Is it not the same virtue which does everything for us here in England?

Do you imagine then, that it is the land tax which raises your revenue? that it is the annual vote in the committee of supply which gives you your army? or that it is the mutiny bill, which inspires it with bravery and discipline? No! surely no! It is the love of the people; it is their attachment to their government, from the sense of the deep stake they have in such a glorious institution, which gives you your army and your navy, and infuses into both that liberal obedience, without which your army would be a base rabble, and your navy nothing but rotten timber.

All this, I know well enough, will sound wild and chimerical to the profane herd of those vulgar and mechanical politicians who have no place among us; a sort of people who think that nothing exists but what is gross and material, and who, therefore, far from being qualified to be directors of the great movement of empire, are not fit to turn a wheel in the machine.
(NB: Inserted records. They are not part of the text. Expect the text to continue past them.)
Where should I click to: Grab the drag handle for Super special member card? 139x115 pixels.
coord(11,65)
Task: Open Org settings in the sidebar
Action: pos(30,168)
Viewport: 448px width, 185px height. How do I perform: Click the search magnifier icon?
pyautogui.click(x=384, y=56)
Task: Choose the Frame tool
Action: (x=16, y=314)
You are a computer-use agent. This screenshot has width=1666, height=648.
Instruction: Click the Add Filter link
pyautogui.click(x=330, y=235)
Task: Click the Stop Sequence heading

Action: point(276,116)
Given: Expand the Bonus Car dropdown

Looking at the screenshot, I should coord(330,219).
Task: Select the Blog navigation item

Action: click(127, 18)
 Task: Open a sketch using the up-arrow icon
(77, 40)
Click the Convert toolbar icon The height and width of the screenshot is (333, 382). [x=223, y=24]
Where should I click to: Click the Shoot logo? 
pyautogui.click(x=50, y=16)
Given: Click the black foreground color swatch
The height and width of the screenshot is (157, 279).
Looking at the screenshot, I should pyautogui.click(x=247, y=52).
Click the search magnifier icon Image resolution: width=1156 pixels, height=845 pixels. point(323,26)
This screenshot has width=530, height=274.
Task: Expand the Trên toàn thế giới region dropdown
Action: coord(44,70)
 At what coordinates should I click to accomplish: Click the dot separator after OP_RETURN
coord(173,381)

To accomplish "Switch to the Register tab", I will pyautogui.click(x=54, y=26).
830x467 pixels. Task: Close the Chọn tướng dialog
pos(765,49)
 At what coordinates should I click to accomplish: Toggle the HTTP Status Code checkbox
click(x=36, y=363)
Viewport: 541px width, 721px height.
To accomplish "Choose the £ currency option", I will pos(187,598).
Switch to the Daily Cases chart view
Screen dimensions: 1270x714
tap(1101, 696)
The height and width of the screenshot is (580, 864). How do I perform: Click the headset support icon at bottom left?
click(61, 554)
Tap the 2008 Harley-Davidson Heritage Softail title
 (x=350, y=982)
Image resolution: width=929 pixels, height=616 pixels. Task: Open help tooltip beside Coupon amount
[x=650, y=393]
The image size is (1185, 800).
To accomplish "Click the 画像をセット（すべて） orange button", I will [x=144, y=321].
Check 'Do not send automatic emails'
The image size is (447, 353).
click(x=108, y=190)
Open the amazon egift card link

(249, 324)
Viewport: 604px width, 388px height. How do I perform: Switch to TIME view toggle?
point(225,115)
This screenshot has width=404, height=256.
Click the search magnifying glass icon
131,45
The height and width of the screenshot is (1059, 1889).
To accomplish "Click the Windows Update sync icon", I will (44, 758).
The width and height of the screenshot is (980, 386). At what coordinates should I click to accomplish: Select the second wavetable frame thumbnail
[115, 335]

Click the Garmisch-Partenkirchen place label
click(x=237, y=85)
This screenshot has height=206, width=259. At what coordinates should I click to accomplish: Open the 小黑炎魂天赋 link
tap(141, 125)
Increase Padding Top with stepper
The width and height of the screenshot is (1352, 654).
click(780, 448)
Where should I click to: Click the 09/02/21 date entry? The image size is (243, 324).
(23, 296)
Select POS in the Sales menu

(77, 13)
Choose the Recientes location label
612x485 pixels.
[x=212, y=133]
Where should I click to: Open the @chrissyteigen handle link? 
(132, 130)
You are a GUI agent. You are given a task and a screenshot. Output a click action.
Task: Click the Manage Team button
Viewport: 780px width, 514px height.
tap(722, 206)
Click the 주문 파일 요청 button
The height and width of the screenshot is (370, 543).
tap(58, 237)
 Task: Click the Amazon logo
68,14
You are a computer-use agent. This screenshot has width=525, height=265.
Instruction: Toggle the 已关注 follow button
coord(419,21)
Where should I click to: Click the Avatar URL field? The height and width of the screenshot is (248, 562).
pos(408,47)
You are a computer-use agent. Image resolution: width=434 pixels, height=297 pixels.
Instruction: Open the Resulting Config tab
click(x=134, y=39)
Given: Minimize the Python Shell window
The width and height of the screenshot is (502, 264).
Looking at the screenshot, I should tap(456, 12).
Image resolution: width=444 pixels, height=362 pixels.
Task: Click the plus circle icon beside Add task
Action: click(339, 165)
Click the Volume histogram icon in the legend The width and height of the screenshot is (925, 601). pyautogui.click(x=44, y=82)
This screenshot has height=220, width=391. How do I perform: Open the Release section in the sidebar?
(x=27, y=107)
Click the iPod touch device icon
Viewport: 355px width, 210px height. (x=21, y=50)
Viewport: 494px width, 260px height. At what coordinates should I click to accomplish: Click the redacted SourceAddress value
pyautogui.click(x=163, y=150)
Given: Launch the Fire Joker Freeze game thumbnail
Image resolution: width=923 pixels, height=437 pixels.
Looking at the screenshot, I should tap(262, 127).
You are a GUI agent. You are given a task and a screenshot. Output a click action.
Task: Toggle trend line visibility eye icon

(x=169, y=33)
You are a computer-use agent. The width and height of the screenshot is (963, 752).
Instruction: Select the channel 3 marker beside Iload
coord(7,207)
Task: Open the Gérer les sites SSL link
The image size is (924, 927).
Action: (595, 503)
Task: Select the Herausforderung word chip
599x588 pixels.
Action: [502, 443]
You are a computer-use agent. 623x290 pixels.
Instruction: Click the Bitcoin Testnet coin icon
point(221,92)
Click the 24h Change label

But to men truly initiated and rightly taught, these ruling and master principles, which, in the opinion of such men as I have mentioned, have no substantial existence, are in truth everything and all in all. Magnanimity in politics is not seldom the truest wisdom; and a great empire and little minds go ill together. If we

are conscious of our situation, and glow with zeal to fill our place as becomes our station and ourselves, we ought to auspicate all our public proceeding on America with the old warning of the church, sursum corda! We ought to elevate our minds to the greatness of that trust to which the order of Providence has called us. By adverting to the dignity of this high calling our ancestors have turned a savage wilderness into a glorious empire, and have made the most extensive and the only honorable conquests, not by destroying but by promoting, the wealth, the number, the happiness of the human race. Let us get an American revenue as we have got an American empire. English privileges have made it all that it is; English privileges alone will make it all it can be.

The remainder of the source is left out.